July 2, 2014
Syrian writers and artists publish to protest tyranny
by Benjamin Sandman
The work of over 50 Syrian artists and writers has been collected in Syria Speaks, a new book published in the UK by Saqi.
The anthology contains poems, cartoons, posters, photographs, artwork, and writing––all produced by people that challenge a culture of violence and tyranny. The civil war in Syria, which began in 2011, sparked this outpouring of creativity.
Malu Halasa, one of the book’s editors, was interviewed by M. Lynx Qualey at the site Arabic Literature (In English). Halasa argued that art has a crucial role to play in the Syrian conflict:
“[People] think that culture has no place in conflict. And yet culture and art is the very place where people find solace. […] Dreaming is subversive in a situation like Syria at the moment.”

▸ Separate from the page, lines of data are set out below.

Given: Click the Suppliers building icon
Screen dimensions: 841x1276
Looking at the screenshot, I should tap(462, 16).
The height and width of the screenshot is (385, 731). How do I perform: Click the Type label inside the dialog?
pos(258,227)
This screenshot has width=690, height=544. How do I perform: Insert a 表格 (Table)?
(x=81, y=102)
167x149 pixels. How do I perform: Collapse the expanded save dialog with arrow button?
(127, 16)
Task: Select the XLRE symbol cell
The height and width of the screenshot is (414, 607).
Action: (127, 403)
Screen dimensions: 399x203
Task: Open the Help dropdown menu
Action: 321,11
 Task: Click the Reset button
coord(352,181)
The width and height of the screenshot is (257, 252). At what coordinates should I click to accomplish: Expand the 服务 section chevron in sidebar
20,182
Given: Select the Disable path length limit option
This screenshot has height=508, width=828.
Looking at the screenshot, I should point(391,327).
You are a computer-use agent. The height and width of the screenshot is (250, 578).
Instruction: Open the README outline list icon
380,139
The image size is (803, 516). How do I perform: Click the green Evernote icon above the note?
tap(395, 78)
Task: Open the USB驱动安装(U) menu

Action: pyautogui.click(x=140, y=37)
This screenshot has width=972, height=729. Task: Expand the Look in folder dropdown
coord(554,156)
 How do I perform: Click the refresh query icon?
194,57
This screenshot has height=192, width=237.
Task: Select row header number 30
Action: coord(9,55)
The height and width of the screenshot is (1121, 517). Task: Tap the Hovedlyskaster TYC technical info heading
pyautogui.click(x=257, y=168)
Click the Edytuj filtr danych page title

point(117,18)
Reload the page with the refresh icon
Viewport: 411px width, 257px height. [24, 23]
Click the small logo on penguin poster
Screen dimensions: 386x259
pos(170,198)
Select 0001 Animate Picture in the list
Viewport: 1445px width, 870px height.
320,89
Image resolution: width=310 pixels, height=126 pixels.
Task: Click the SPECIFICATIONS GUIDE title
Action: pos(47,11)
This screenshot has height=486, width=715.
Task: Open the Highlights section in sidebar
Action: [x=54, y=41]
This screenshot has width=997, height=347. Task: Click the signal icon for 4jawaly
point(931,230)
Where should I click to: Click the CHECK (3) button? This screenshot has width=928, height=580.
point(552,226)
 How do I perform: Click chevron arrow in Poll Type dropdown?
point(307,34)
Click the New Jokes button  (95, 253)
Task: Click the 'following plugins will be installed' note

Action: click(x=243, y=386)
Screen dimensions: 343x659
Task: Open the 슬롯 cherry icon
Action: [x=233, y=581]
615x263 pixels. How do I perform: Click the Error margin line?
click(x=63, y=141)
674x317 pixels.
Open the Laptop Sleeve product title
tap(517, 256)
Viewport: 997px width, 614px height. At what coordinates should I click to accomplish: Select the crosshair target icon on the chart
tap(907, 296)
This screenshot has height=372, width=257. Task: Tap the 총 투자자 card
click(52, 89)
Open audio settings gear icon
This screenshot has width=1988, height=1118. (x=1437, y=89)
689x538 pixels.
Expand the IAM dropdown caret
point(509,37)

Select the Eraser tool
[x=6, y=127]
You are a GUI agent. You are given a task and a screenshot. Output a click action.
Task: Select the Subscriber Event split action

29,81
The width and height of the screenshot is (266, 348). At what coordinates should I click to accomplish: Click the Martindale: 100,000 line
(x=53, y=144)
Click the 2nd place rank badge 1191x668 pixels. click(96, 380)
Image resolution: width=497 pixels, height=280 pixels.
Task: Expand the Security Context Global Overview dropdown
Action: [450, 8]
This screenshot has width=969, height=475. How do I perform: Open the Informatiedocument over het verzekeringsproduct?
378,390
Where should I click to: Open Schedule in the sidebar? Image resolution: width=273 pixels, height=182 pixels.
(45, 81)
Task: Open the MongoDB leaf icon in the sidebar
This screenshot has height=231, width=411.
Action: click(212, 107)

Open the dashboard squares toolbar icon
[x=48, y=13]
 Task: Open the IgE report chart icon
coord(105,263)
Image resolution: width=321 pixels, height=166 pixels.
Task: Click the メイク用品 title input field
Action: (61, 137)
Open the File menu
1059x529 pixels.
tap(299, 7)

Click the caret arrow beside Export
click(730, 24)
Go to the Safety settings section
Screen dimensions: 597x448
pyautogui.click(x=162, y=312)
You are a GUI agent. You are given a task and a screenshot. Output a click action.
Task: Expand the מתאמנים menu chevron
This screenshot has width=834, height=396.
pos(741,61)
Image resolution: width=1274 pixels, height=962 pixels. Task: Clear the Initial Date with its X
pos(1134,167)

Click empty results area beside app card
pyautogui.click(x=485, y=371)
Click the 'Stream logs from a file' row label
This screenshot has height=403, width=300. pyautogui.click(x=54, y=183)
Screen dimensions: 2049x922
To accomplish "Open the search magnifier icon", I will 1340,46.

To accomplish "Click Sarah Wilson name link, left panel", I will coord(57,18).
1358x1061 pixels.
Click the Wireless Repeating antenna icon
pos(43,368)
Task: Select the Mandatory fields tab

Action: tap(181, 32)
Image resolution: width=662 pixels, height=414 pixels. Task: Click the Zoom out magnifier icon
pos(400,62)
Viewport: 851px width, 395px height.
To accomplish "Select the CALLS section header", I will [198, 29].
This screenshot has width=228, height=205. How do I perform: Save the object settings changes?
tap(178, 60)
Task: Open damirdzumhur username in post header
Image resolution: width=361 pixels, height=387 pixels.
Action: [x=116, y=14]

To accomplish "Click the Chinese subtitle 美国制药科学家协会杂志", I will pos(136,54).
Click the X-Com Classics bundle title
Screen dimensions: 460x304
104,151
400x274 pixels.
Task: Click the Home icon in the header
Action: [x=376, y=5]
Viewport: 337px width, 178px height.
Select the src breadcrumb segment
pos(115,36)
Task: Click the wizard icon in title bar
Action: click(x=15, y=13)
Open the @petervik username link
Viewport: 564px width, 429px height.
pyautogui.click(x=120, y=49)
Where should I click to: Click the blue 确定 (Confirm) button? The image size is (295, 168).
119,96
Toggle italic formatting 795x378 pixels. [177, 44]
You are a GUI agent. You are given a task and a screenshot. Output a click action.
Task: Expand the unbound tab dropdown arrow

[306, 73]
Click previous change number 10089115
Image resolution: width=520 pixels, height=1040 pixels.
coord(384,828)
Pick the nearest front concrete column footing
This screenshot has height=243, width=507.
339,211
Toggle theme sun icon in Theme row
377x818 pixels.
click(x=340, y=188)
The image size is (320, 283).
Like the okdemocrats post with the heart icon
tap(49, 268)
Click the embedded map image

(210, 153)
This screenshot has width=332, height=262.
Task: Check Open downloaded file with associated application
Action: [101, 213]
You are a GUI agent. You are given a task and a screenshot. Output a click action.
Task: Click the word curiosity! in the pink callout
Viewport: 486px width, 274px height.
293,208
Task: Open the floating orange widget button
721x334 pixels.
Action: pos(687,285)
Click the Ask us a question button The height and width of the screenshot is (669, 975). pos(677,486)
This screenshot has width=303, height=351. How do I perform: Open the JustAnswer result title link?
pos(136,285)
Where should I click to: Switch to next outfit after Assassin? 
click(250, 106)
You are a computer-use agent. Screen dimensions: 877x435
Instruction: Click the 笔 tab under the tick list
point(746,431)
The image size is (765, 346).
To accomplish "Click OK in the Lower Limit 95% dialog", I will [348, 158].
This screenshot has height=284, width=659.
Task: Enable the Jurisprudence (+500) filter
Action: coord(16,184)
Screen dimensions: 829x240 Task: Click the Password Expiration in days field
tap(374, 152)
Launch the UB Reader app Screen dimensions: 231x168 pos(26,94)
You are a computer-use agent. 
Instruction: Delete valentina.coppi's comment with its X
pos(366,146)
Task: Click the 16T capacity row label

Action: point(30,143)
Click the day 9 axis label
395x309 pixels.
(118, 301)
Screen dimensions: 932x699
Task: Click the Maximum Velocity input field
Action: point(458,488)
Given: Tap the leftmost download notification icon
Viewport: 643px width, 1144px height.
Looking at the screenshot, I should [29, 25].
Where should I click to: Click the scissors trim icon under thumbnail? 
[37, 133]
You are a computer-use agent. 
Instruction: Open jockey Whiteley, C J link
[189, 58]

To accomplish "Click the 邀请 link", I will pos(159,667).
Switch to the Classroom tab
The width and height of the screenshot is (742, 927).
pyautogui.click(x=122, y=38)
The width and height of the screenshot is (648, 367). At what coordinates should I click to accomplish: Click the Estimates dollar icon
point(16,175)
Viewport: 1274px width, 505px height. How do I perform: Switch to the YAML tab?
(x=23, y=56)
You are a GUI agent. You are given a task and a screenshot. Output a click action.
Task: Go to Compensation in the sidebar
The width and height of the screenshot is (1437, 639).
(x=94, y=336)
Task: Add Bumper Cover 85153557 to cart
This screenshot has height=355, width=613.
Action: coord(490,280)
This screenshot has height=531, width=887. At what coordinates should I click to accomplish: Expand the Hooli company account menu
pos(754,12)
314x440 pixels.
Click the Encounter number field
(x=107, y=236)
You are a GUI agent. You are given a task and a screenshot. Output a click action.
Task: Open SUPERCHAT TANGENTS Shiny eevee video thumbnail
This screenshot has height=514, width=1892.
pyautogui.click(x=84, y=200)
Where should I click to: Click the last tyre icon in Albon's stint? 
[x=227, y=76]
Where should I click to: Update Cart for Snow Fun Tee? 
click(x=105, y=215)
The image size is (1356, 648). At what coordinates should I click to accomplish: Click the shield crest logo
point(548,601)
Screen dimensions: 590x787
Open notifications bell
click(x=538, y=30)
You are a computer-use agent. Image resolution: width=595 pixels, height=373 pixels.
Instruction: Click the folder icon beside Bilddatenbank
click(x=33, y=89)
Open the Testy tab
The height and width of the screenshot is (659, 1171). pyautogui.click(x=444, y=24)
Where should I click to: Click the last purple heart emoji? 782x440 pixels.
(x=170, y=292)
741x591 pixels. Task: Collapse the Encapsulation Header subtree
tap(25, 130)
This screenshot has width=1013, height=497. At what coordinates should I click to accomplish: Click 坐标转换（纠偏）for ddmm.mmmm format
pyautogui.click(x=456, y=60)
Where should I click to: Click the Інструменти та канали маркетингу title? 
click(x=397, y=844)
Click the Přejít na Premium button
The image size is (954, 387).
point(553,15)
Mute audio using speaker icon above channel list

A major goal of the collection, Halasa continues, is to combat “the growing silence on Syria.” Many English-language readers, she says, have not experienced Syrian literature––largely due to censorship under the Assad regime, a subject addressed in Nihad Sirees’s novel The Silence and the Roar. Compounding this silence, Syrian books are translated into English with less frequency than books from other countries in the region, like Egypt. Sirees’s novel is a good example; written in 2004, it was not translated into English until 2013.
Already, the book release of Syria Speaks has raised awareness. A series of readings and discussions took place last week all over England––in London, Bristol, Oxford, Liverpool, Bradford, and Durham.
One good sign: tickets to the event in London sold out.